Hier, je profitai de la langueur estivale qui s'est gentiment abattue depuis quelques jours sur Paris pour me rendre à Beaubourg et visiter l'exposition "Traces du Sacré". J'ai adoré l'exposition. Je l'ai trouvée superbe grâce au choix des oeuvres, intelligente dans le tracé du chemin proposé et la qualité des notices explicatives, délicieusement polyphonique enfin par le jeu subtil des correspondances entre oeuvres picturales, sculpturales, sonores et cinématographiques. J'y reviendrai sans doute bientôt sur cette tribune.
Pourtant, c'est de la première image dont je voudrais vous parler. Rappelez-vous : il y a une semaine, jour pour jour, je quittais l'exposition "Goya Graveur" au Petit Palais. Je m'en faisais l'écho sur ce blog. Et là, à peine franchi le seuil de l'exposition, après avoir subi, incrédule, la voix d'une horloge parlante débitant le temps qui s'écoule d'un ton monocorde, je tombe sur une gravure de Goya, justement. Et pas la moins troublante, puisqu'il s'agit de "Nada. Ello dirá" extraite de la collection des Désastres de la Guerre.
L'estampe dépeint un cadavre en décomposition s'extrayant péniblement de son caveau et traînant derrière lui une pancarte où est inscrit le mot nada, rien. Dans l'assistance de silhouettes incertaines, on distingue avec difficulté une balance en déséquilibre : le combat entre le bien et le mal, sans doute. Mais cette gravure, ici, est avant tout un prélude. Et quel jeu ! Celui où l'homme se retrouve seul, sans Dieu. Dans la même salle, que j'appellerais volontiers un pré-ambule, tant elle est séparée du reste du parcours de l'exposition tout en offrant des clefs d'interprétation à profusion, vous trouverez des tableaux d'églises en ruine et surtout, en surplomb avant de pénétrer dans un tunnel sombre et un rien inquiétant, le tableau de Nietzsche réalisé par Edvard Munch.

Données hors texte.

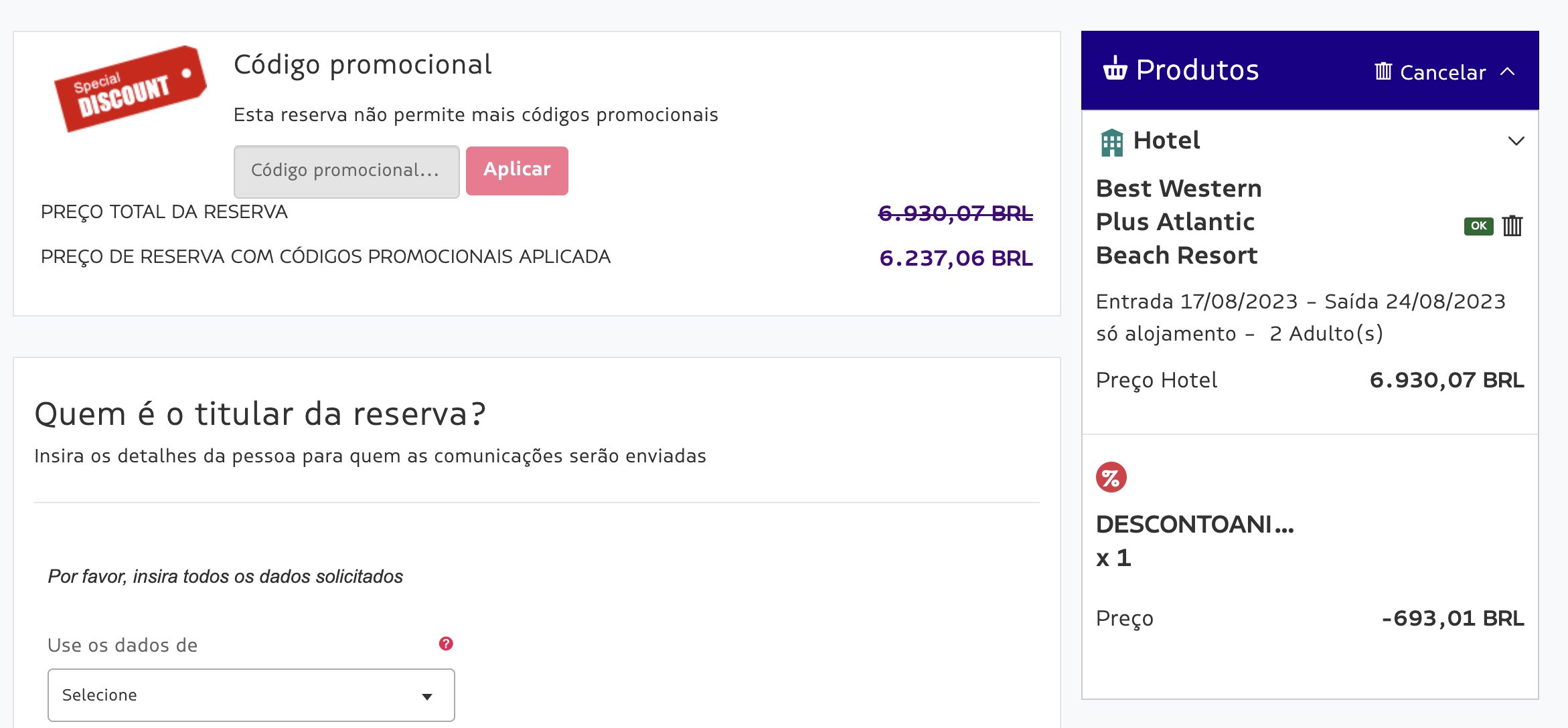Image resolution: width=1568 pixels, height=728 pixels.
Task: Click the Hotel section heading label
Action: pos(1166,141)
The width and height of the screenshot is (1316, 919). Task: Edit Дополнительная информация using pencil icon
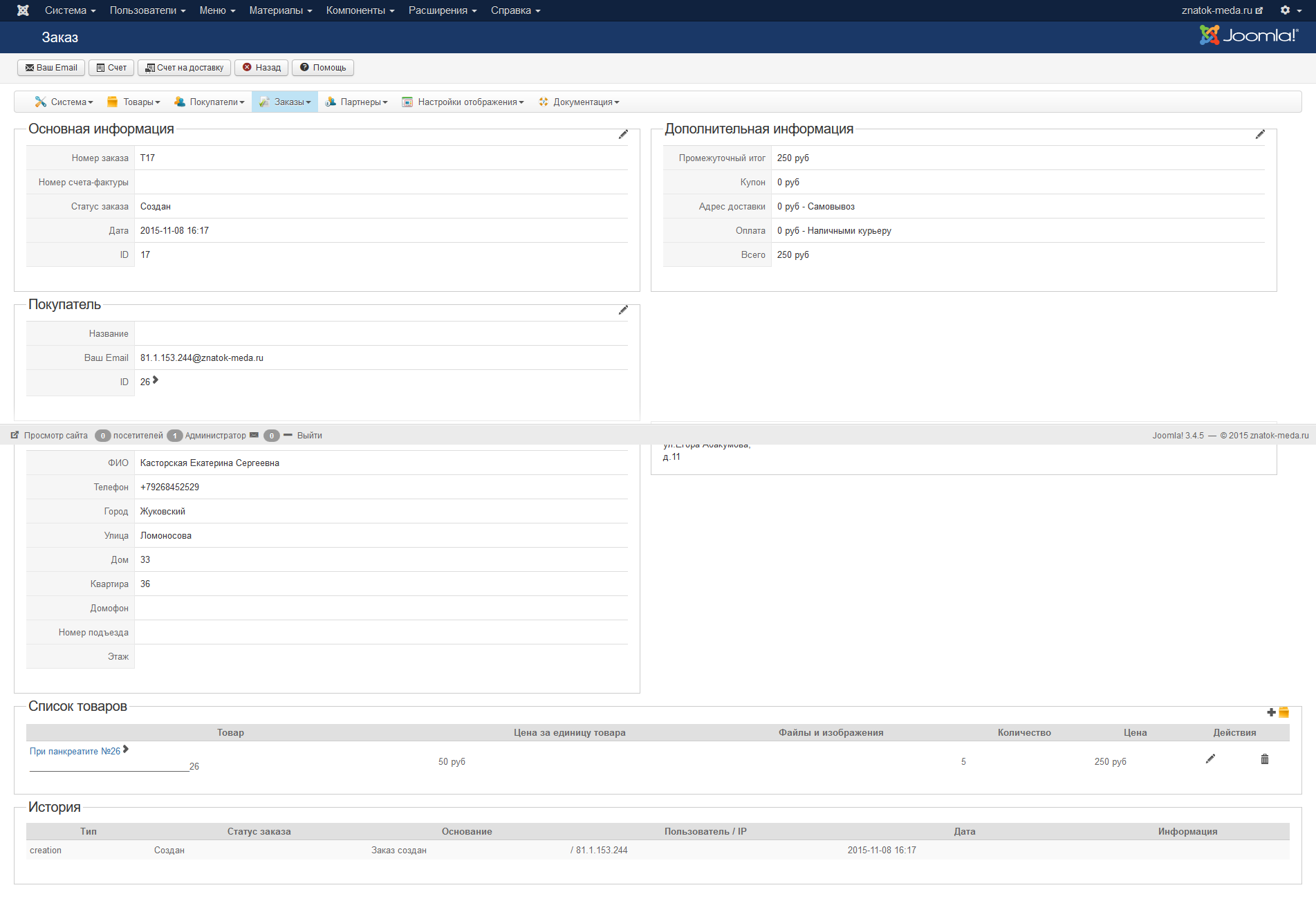pyautogui.click(x=1260, y=134)
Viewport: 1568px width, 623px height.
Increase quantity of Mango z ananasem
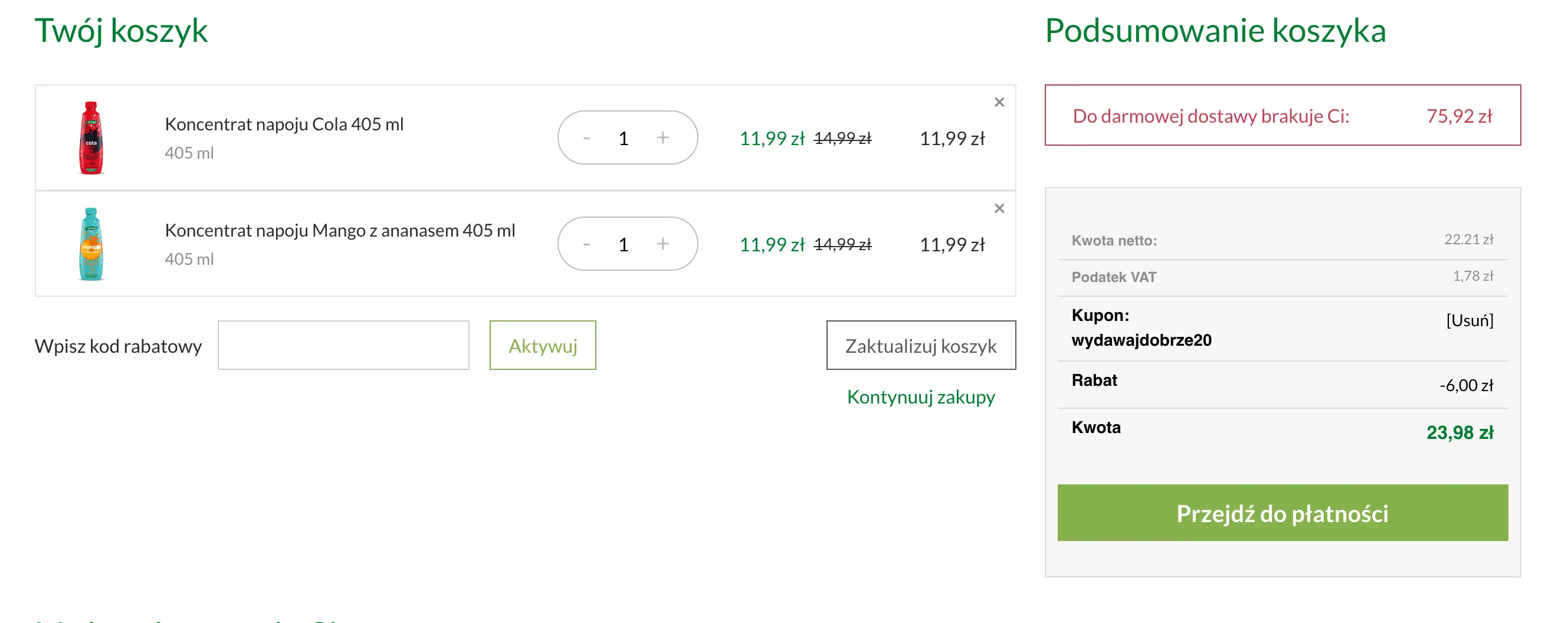662,244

Dans le lointain, vous entendez les saccades du rire de Zarathoustra. Le ton est donné. La pitolade métaphysique peut commencer...
Mais je m'égare déjà. Revenons à ce cher Goya et à son estampe. Nada. Ello dirá est traduit en français par Rien. On verra bien. Pas sûr que ce soit un bon présage. Et dans l'expo, du reste, vous pouvez être assuré(e) qu'on en voit des vertes et des pas mûres. Pourtant, dans ce "on verra bien", Goya laisse encore une place à l'espérance. Le doute est bien là, lourdement ancré dans la terre du caveau, mais il ne cède pas encore toute la place au désespoir.
C'est pourtant l'effet d'un retour en arrière.
En effet, à l'origine, Goya avait intitulé l'estampe 69 des Désastres de la guerre : Nada. Ello lo dice. Comprendre : Rien. C'est ce qu'il dit ou c'est lui qui le dit. Là le message est sans appel. L'absence de Dieu est enterinée dans ce constat de désolation. Nulle rémission, nulle compassion ne sont possibles. Notre destin est entièrement entre nos mains. Goya annonçait donc le crime gratuit de Raskolnikov et le tout est permis de Dmitri (Mitia) Karamazov, avec près de 100 ans d'avance...
Le véritable patronyme de Goya est Goya y Lucientes. Or Lucientes, en espagnol, ça veut dire lumineux, brillant en français. Comme quoi on peut être brillant et sombre à la fois sans qu'il y ait la moindre contradiction dans les termes.
Magnifique ! Très bel article ! De très bons liens aussi. Je suis revenue avec Nietzsche :
« J’habite ma propre maison, je n’ai jamais
imité personne en rien et je me ris de tout
maître qui n’a su rire de soi-même.
Inscription au-dessus de ma
porte.»
Rédigé par : Traces | 08/05/2008 à 22:05
Merci pour être revenue et avoir laissé une trace de votre passage. Je vois que vous êtes venue accompagnée cette fois et pas de n'importe qui : le grand Nietzsche, contempteur de Dieu jusque dans la folie... Revenez tant qu'il vous plaira. Seule ou accompagnée. Je vous accueillerai toujours avec plaisir !
Rédigé par : Jean-Marc à Traces | 11/05/2008 à 16:15
C'est en passant par chez vous que j'ai rencontré le grand Nietzsche. Je ne résiste pas au rire de Zarathoustra. Et vous m'nvitez quand à dîner ? Nan... j'rigole.
Rédigé par : Traces | 11/05/2008 à 19:51
Merci pour les liens très intéressants.
Le rire, est aussi trace du sacré. Les mystiques orientaux aimaient rire de tout (même du divin) comme le montrent de nombreux contes soufis ou certains contes zen. Le rire, étape sur le chemin qui mène vers la transcendence.